You must meet certain requirements before you are able to obtain a divorce
To obtain a divorce you must:
- have been married for at least one year; and
- be able to demonstrate that your relationship has irretrievably broken down;
- be able to show one of five evidentiary facts to indicate your relationship has broken down.
The five facts are as follows:
- Your partner has behaved unreasonably. This does not necessarily require blame, but the extent of the behaviour must be such that you are not reasonably expected to live with your partner anymore. You cannot use this fact if you lived with your partner for 6-months following the behaviour you claim is unreasonable.
- Your partner has committed adultery. If your partner has committed adultery and you find it intolerable to continue to live together, this fact can be used to demonstrate the irretrievable breakdown of your marriage.
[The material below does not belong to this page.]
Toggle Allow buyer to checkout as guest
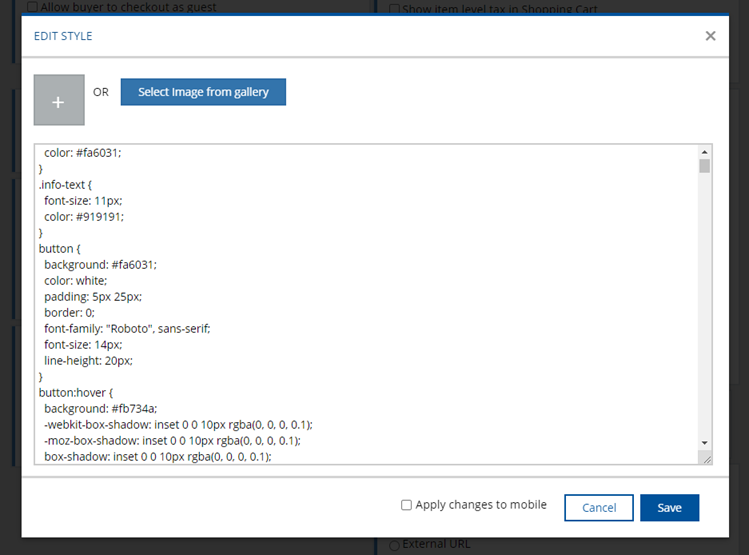click(x=33, y=8)
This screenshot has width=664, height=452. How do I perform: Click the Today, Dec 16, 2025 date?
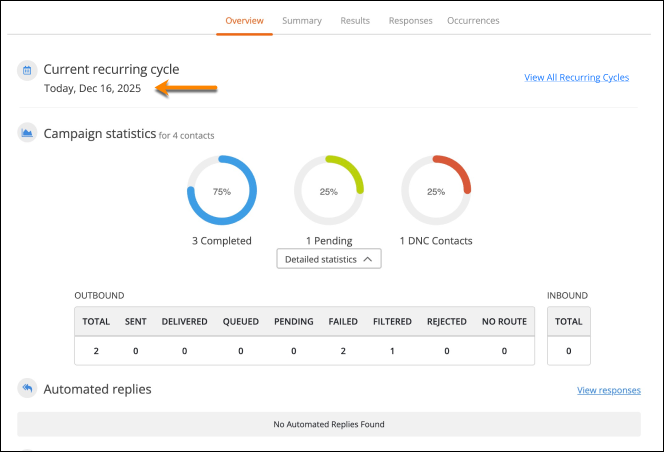point(92,89)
This fact is not available to demonstrate the irretrievable breakdown of a civil partnership. If you have lived together for 6-months after discovering the adultery you will not be able to use this fact.
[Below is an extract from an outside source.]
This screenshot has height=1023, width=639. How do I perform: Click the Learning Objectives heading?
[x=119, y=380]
- Desertion. Desertion is where your partner stops living with you without justification, without your consent and with the intent of being separated permanently. You can only use this fact if two years have elapsed since your partner moved out.
- Separation with consent. If you and your spouse have been living separately for two years and both consent to the divorce, this is enough to demonstrate that your relationship has irretrievably broken down.
- 5 years' separation. If you and your spouse have been living apart for 5 years they do not need to consent if you want to obtain a divorce.
You must show one of the five facts and demonstrate that your relationship has irretrievably broken down. You do not need to show that the fact caused the breakdown, but it is likely that the court will infer that the relationship has broken down if you can show one of the five facts.